Female guppies speed up their swimming technique in order to leave behind sexually harassing male guppies.

That is, a recent study by the universities of Glasgow and Exeter discovered that female guppies experience a change in physiological behavior when being courted by their male counterparts, causing them to swim faster to avoid unwanted harassment. Over the course of several months, researchers exposed female Trinidadian guppies (Poecilia reticulata) to varying levels of male harassment that they would normally encounter in the wild, said a release

"Typically, male reproductive success is limited by access to females, and males of many species will try to overcome this using a number of behaviors, such as chasing and even attacking females in an attempt to gain a mating," Dr. Shaun Killen, of the University of Glasgow, said in a statement. "Sexual coercion of females by males is widespread across sexually reproducing species."

Since the female guppies may not be initially interested in the male guppies, Killen further explains in the statement, "These types of behaviors are considered sexually harassing as males are attempting to coerce females into mating with them. Females can spend a lot of energy avoiding males in these situations and can even be injured. To reduce these costs, one possibility is that females may be able to change their own behavior or physiology in ways that reduce the negative energetic consequences of harassment or allows them to more easily escape male coercion."

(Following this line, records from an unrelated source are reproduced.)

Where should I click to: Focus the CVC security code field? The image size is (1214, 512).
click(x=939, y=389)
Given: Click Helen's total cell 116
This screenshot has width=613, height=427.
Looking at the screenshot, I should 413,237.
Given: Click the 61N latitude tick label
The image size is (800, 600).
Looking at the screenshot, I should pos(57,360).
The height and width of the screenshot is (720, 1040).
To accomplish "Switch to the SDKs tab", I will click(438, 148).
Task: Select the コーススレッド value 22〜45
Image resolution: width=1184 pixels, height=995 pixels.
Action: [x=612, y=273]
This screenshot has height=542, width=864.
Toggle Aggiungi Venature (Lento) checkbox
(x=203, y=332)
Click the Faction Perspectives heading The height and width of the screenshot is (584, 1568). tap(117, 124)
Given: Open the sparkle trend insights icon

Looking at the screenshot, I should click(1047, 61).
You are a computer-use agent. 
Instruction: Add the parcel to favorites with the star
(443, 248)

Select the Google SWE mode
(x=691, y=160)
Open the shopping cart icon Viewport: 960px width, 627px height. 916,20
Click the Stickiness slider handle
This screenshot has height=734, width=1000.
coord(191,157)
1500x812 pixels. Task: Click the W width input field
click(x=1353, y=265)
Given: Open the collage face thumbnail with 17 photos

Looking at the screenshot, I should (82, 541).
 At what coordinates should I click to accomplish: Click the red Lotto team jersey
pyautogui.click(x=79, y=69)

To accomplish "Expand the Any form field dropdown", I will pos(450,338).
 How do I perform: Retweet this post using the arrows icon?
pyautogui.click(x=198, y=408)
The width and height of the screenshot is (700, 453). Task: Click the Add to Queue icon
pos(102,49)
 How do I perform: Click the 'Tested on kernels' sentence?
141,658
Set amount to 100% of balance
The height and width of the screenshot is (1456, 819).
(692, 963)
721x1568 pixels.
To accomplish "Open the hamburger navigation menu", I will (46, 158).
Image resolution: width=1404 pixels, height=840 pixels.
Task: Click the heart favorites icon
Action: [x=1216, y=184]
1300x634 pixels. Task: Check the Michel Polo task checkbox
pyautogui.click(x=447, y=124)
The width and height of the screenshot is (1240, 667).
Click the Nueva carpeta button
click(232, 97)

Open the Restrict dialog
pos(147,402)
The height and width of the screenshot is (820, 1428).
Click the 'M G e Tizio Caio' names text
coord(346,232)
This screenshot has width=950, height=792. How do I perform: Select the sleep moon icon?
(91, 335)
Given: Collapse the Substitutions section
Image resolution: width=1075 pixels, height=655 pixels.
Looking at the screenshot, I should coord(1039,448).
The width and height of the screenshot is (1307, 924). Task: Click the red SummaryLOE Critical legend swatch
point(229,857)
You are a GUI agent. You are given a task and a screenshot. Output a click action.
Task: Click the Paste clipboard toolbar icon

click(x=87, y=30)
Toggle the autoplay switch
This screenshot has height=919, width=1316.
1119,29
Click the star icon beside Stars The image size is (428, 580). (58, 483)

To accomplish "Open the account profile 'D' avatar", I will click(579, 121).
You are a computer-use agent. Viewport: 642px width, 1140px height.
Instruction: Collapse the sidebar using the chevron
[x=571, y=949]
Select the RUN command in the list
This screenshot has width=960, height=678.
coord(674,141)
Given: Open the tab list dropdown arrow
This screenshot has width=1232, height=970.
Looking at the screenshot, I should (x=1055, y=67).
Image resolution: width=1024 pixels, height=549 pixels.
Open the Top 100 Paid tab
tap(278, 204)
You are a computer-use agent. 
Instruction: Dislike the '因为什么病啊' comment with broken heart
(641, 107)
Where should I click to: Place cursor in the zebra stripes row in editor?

According to their study, after five months of being exposed to higher levels of harassment, females were able to swim much more efficiently, thus using less energy compared to those exposed to lower levels of harassment. Their research has recently been published in the journal, Functional Ecology.

"It seems that prolonged increases in high-intensity swimming in females, caused by male harassment, leads to changes in the physiology or swimming mechanics of individual fish, which reduces the energy costs of swimming and could allow female guppies to reduce the burden of this coercive behavior," Dr. Safi Darden of the University of Exeter said in the statement. 

"An important factor appears to be swimming technique, and female guppies that experienced lower levels of harassment spent more time swimming with their pectoral fins extended, an indicator of an inefficient swimming technique," Dr. Killen added in the release. "This change is very similar to that seen in human athletes who train to become better at their sports."